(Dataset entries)

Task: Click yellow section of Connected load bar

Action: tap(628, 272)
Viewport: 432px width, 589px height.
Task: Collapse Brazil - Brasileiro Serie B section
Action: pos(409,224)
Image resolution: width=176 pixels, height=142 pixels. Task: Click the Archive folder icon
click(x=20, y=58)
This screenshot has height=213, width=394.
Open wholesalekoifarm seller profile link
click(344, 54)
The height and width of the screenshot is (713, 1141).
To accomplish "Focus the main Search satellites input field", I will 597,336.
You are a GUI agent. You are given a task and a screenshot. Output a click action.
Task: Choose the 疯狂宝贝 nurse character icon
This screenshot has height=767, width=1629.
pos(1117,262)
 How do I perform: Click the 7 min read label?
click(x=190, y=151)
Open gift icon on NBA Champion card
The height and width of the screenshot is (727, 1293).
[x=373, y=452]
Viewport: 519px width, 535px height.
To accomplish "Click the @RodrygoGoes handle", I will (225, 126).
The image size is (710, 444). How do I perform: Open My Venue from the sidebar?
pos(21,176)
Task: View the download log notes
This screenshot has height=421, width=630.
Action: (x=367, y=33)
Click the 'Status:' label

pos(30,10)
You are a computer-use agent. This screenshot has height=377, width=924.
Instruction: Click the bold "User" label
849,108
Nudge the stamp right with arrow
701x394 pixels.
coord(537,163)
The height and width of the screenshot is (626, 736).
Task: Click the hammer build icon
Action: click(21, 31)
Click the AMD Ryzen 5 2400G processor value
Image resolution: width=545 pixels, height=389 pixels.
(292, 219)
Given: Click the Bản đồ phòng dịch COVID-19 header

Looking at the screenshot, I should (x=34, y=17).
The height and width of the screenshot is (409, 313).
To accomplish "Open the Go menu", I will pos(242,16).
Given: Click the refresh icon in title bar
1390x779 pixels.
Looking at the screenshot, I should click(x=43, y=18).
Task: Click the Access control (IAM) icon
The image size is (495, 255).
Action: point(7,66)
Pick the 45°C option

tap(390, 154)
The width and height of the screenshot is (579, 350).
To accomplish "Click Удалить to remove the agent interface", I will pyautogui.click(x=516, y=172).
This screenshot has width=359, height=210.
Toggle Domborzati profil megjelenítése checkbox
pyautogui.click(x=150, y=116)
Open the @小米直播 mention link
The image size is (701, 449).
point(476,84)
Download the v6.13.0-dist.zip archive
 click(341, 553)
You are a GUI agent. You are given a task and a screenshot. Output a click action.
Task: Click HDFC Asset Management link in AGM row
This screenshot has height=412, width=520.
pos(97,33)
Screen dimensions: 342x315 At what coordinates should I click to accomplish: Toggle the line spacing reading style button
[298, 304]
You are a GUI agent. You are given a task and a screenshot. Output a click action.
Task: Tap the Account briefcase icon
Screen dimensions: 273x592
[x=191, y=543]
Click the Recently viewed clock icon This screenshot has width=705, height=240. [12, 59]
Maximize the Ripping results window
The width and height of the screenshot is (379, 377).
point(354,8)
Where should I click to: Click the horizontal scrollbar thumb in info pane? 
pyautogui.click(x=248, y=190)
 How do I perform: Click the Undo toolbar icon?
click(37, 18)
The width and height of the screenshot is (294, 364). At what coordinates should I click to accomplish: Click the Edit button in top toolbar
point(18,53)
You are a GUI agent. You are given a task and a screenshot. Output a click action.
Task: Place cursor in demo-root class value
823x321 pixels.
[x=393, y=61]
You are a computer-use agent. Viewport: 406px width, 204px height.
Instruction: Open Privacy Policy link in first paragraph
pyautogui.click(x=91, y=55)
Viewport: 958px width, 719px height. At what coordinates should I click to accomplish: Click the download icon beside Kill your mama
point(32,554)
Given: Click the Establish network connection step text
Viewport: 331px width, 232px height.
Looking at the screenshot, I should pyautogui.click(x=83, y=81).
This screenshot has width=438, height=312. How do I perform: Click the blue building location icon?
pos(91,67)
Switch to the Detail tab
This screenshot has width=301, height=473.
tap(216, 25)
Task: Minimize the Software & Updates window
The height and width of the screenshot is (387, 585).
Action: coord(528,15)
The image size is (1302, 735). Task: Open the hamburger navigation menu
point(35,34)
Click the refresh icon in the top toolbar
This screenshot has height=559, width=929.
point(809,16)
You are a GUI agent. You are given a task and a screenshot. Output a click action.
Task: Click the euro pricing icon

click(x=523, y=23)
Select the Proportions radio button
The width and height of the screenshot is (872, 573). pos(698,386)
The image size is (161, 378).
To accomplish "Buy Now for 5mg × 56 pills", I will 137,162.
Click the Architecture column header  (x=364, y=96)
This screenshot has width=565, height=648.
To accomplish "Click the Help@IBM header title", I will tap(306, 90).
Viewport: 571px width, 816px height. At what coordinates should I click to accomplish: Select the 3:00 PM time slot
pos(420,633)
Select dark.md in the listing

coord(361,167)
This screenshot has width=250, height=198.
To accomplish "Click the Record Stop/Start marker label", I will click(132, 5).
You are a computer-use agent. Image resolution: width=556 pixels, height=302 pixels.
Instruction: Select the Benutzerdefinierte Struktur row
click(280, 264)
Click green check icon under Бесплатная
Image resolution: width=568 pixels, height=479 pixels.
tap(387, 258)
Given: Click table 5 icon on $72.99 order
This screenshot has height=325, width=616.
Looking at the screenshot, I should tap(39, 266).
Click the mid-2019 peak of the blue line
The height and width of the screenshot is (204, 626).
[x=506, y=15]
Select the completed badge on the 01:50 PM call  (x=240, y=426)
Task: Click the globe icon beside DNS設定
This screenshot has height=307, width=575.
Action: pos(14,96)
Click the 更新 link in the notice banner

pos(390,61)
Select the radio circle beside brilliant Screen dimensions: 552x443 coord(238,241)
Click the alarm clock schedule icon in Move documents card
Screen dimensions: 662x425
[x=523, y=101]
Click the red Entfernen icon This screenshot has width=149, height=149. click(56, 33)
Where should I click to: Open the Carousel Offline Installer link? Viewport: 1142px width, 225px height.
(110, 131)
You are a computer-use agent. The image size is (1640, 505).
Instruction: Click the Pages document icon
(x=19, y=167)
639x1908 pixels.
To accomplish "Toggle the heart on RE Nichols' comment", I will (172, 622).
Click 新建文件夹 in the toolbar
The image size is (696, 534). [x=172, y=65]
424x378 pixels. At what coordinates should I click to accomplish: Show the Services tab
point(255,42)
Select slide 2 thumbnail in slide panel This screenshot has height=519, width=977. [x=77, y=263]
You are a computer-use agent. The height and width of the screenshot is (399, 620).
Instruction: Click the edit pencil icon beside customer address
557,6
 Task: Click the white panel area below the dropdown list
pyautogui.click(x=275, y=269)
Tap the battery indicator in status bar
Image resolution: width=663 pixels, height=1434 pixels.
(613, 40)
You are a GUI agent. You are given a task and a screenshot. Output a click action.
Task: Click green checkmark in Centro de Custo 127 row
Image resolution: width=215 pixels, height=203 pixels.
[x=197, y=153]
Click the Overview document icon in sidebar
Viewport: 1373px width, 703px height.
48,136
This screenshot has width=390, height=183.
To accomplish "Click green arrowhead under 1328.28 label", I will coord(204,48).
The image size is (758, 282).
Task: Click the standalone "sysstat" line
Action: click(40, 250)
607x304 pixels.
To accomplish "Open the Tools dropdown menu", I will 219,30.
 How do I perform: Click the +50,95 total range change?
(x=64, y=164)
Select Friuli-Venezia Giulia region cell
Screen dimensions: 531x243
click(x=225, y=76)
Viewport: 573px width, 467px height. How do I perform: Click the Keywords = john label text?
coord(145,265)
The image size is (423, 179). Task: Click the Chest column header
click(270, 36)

▸ To do
Whenever a line of the entries contains the string "title", copy that line.

▸ Reply
Given: Click the refresh icon in title bar
To accomplish "Click the Help@IBM header title", I will tap(306, 90).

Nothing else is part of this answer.